Last year the charity was attacked by broadcaster Melvyn Bragg and the author and sheep farmer James Rebanks for purchasing a sheep farm on Borrowdale without the farmhouse, intending to reduce sheep grazing in this part of the Lake District.

In Wales, one ecologist says the concept is alienating landowners and can’t be mentioned to farmers. In Northumberland, attempts by the Lynx UK Trust to release the wild cats have been mired in controversy. Even the harmless, herbivorous beaver is the subject of fierce debate: while it was recognised as a native animal in Scotland last year, beavers unofficially released into the river Otter in Devon roam free only on a government trial.
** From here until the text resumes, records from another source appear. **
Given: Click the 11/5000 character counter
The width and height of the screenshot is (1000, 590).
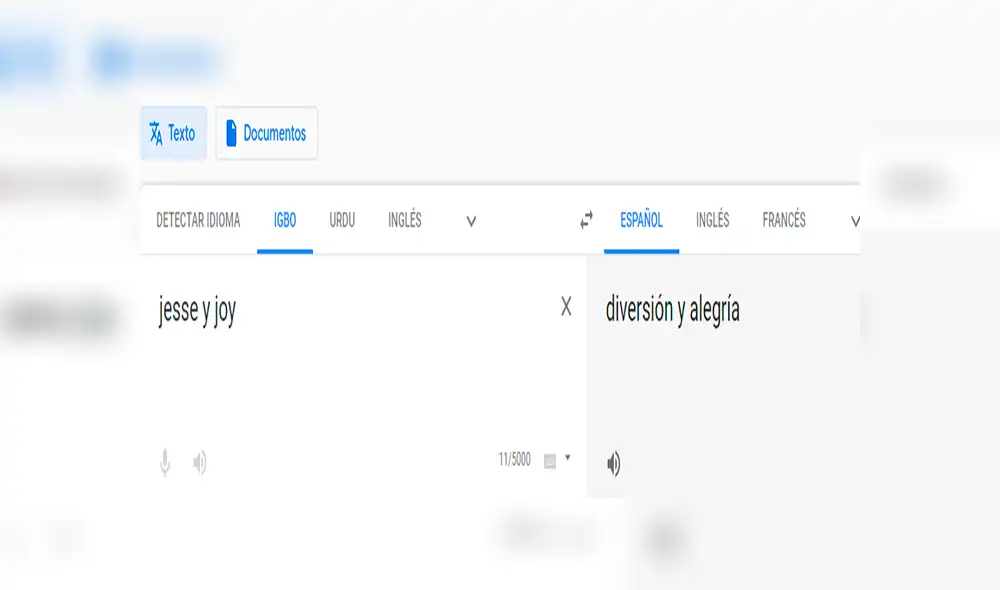Looking at the screenshot, I should [x=513, y=458].
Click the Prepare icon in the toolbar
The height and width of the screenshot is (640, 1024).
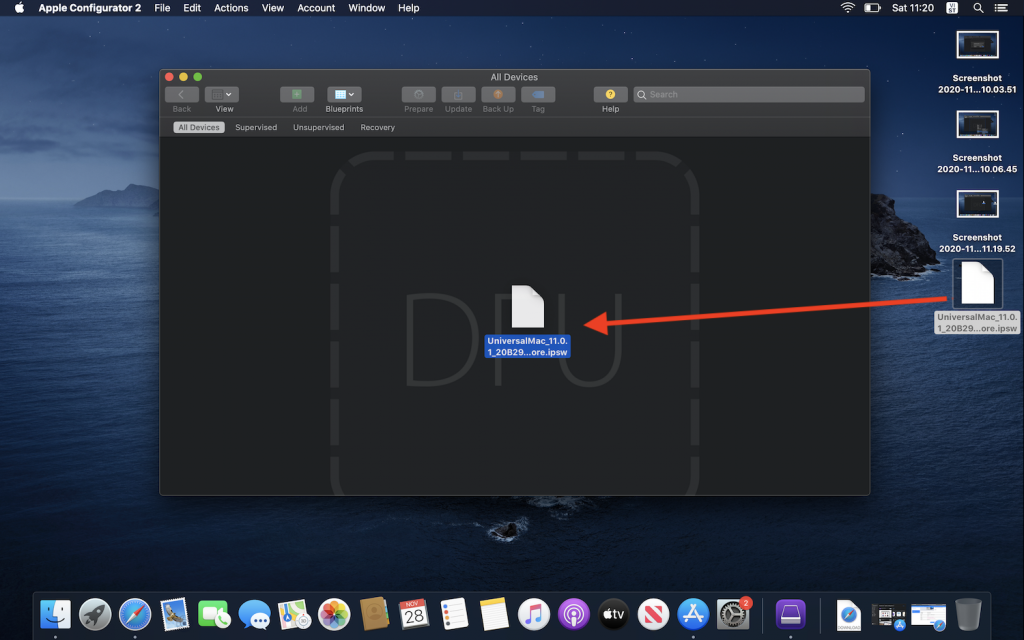click(418, 94)
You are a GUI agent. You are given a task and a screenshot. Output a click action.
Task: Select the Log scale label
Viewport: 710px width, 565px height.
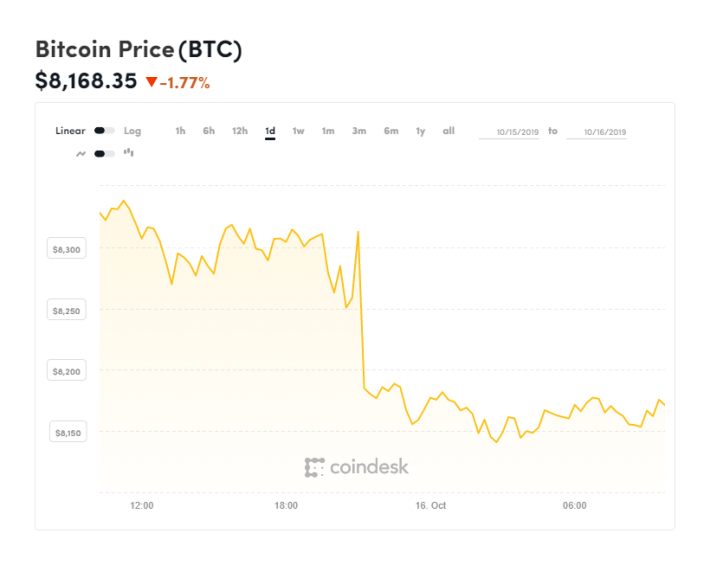click(132, 131)
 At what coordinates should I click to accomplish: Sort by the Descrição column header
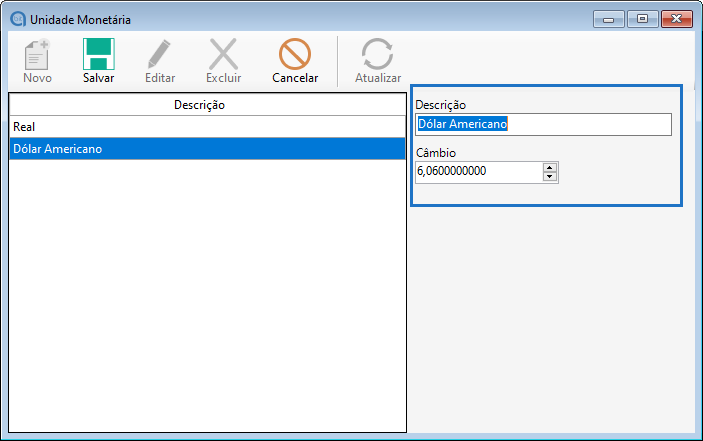pos(207,105)
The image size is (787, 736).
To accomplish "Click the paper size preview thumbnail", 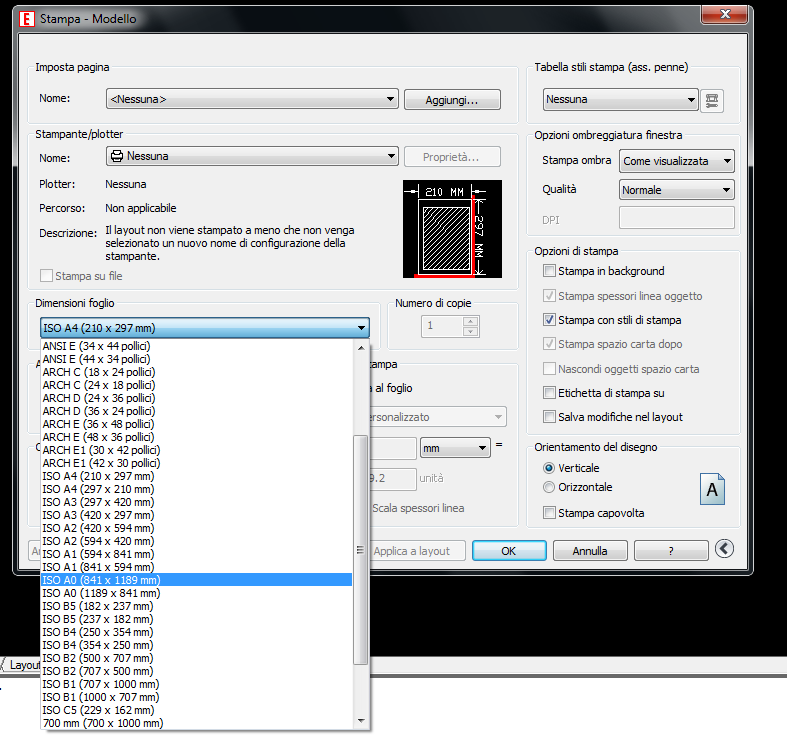I will click(444, 229).
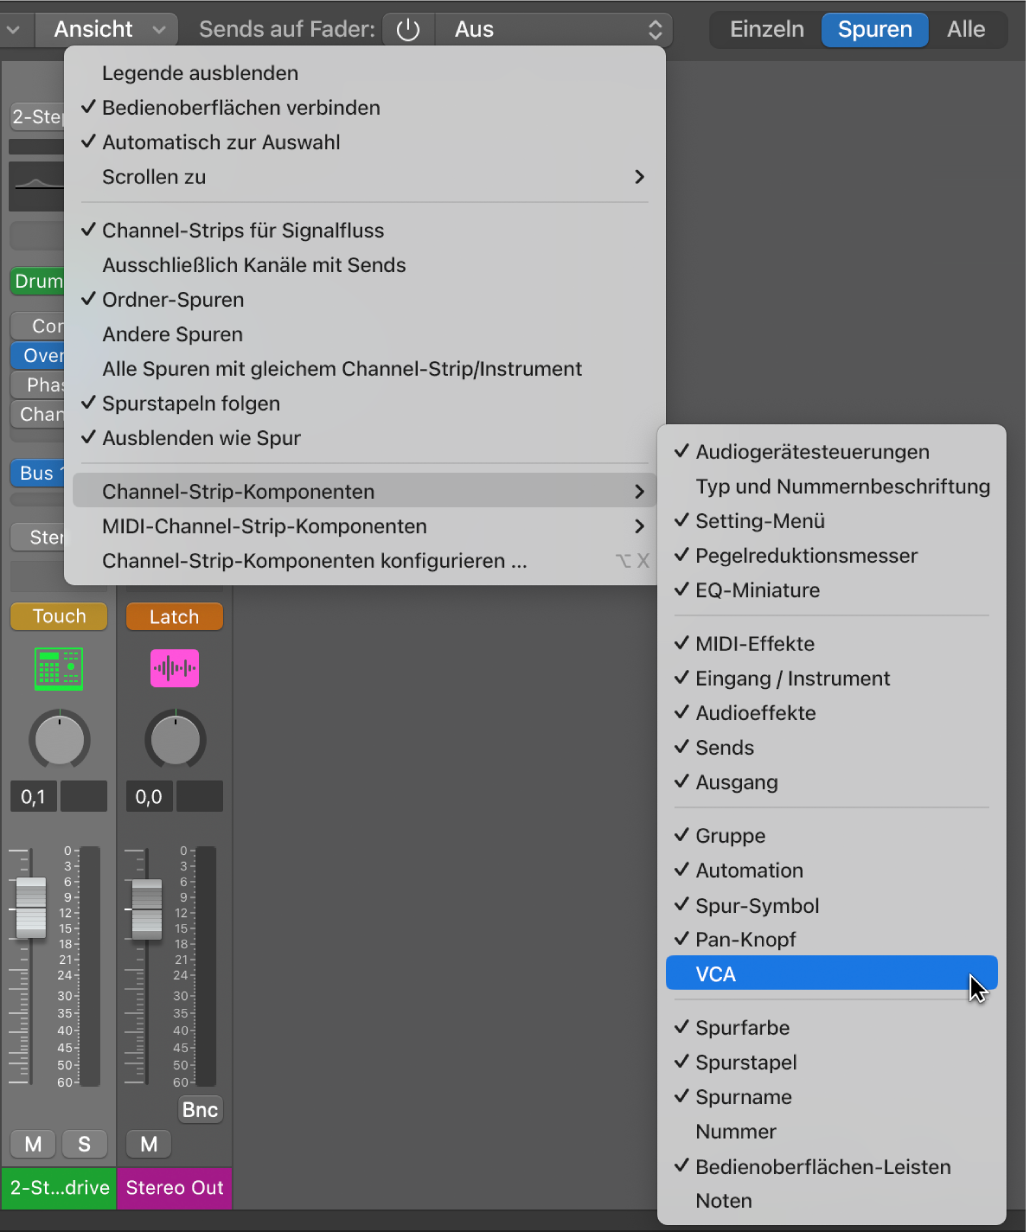Screen dimensions: 1027x1232
Task: Expand the MIDI-Channel-Strip-Komponenten submenu
Action: [264, 526]
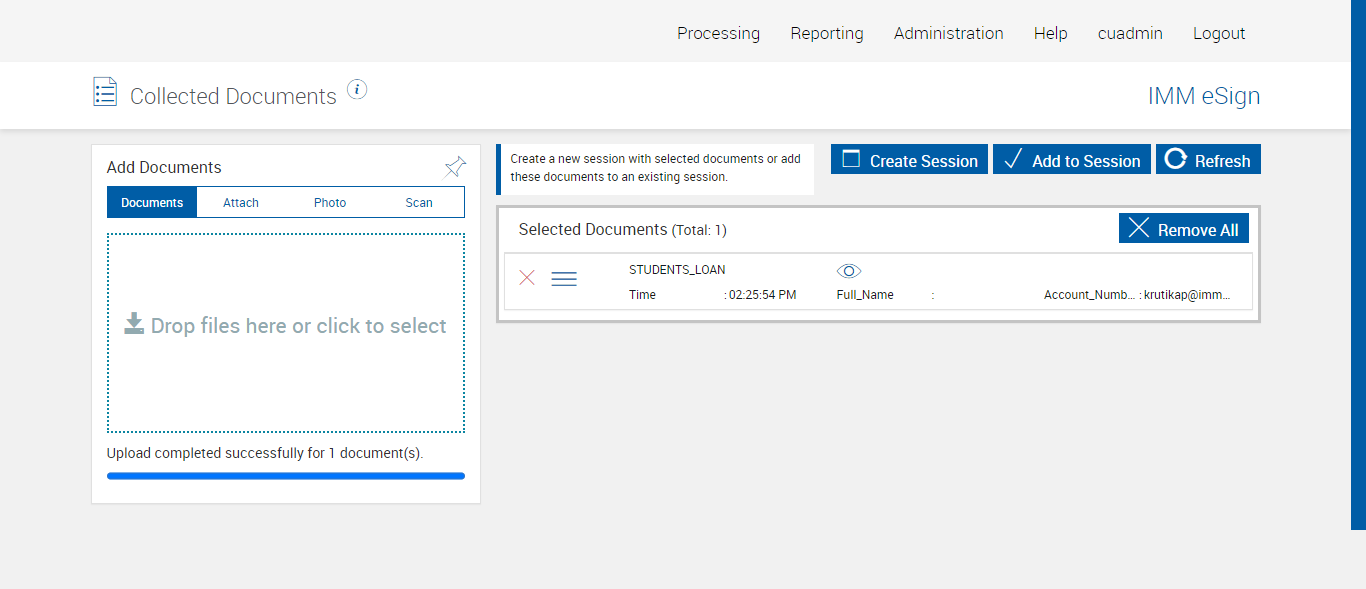
Task: Open the cuadmin user menu
Action: click(1130, 33)
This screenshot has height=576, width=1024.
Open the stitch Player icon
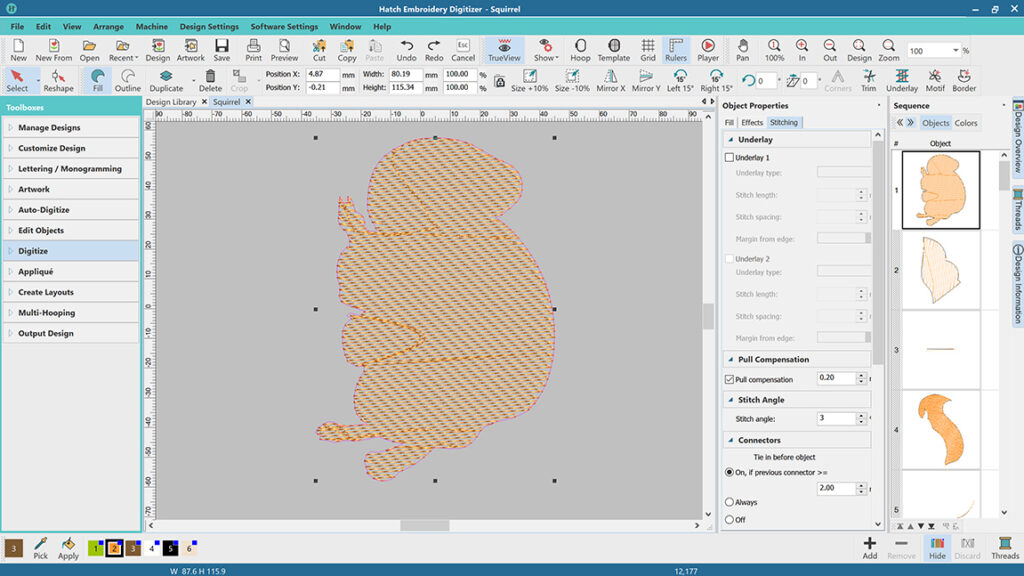coord(708,50)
“For us it is strange to see the British struggling with the beaver. Come on, we have thousands of them!” Dutch ecologist Leo Linnartz told a rewilding conference at Knepp Castle last week. Knepp is an intensive 3,500-acre arable and dairy farm that has been dramatically rewilded by its owner, Charlie Burrell. Linnartz says that many Dutch people objected to “nature development” 30 years ago but rewilding principles are now mainstream. “We have wolves coming into the Netherlands again and we are much, much smaller than Britain. If the Dutch can do it, everybody can do it.”

In Britain, the movement ignited by writer and environmental activist George Monbiot is popularly seen to seek the return of extinct carnivores – bears, wolves and lynx. In practice, this large-scale restoration of wildlife is returning more modest herbivores to the countryside. Since 2001 at Knepp, Burrell has set free wild herbivores – konik ponies, longhorn cattle, red deer and Tamworth pigs – to mimic the grazing of extinct aurochs, wild boar and wild horses.

Deer on the Knepp Castle estate, West Sussex. Photograph: Knepp Safaris

Nature has bounced back astonishingly quickly. Barren monocultures of maize have been replaced with a landscape that looks more like African savannah. The Knepp Castle estate boasts more purple emperor butterflies than anywhere in Britain. It’s thought to be the only place in the country where Britain’s fastest-declining bird, the turtle dove, is increasing in number, with at least 16 pairs this summer. It’s a hotspot for endangered nightingales. The air is thick with birds of prey – elusive long-eared owls, hobbies and one of the country’s only tree-nesting peregrine falcons.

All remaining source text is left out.